At the time Galaviz met his death he was a regular employee of the Kennecott Copper Corporation, and had been for more than three years, unless a two weeks' vacation taken by him broke the continuity of his employment. The vacation period was from June 12 to June 26, 1942. He resumed his employment on June 27, and the fifteenth day thereafter, on July 12, 1942, met his death while at work.
There is no question of the right of his wife and children to have compensation. The only question for [61 Ariz. 379] us to decide is the measure of such compensation. The commission awarded compensation to the dependents on the basis of employment for less than thirty days, and it is the contention of such dependents that they should be compensated on the basis of continuous employment for thirty or more days before the employee was killed.
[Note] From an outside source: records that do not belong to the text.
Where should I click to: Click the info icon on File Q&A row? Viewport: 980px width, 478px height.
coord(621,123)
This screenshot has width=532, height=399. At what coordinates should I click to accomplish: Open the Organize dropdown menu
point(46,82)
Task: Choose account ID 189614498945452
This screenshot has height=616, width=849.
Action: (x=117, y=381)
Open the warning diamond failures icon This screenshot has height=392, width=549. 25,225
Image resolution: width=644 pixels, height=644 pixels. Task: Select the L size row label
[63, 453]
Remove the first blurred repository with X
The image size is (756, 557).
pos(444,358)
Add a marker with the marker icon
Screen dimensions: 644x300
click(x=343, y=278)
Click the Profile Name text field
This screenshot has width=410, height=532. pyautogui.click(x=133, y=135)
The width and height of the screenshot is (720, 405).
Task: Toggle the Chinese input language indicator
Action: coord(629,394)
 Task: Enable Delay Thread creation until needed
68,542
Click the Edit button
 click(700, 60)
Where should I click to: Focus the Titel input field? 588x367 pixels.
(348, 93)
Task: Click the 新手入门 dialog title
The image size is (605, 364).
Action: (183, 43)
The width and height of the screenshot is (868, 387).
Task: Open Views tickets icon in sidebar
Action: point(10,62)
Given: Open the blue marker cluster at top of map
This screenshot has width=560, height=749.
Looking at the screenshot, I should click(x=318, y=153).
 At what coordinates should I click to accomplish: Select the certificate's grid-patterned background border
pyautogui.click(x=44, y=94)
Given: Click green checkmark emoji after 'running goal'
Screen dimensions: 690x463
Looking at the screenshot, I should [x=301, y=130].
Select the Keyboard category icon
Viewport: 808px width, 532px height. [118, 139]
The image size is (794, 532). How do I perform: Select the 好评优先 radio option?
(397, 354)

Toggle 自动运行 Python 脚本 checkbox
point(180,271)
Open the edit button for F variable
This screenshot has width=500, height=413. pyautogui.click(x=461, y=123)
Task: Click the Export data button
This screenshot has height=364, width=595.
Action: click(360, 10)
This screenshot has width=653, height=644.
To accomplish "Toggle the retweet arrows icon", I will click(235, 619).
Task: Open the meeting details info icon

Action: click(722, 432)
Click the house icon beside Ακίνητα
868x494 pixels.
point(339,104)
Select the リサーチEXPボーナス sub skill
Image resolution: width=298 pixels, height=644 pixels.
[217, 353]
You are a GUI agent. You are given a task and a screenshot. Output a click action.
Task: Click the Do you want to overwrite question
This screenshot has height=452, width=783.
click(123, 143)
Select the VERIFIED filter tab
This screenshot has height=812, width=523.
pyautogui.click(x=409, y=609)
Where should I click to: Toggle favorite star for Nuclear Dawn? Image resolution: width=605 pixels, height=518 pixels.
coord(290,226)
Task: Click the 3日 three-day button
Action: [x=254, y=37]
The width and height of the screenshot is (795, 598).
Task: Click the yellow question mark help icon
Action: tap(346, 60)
The determination of this question is made most difficult by the language employed by the Legislature in undertaking to prescribe a rule for the ascertainment of compensation. The statutory rule is different according to the time the injured or killed employee has been employed when the accident occurs. If he has been employed a month or more, his average wage during that time is made the yardstick by which the compensation is computed. If he has not been employed for thirty days before the accident causing his injury, the law provides another rule to govern in ascertaining the compensation.
It is apparent that the reason for adopting a different rule when the employment has been over a period of time as long as thirty days or more, than when it is less, is that the experience in the former case furnishes data upon which an average wage may reasonably be calculated, whereas in the latter there is no such data, and another rule must be used in calculating compensation.
The commission made its award on the theory that the workman when killed had
been an employee only since June 27, the date he resumed his work after his vacation. Section 56-952, Arizona Code Annotated 1939, or that portion we deem important, is so worded that no one, not even a King Solomon, can know from its language what it meant, unless he is advised ...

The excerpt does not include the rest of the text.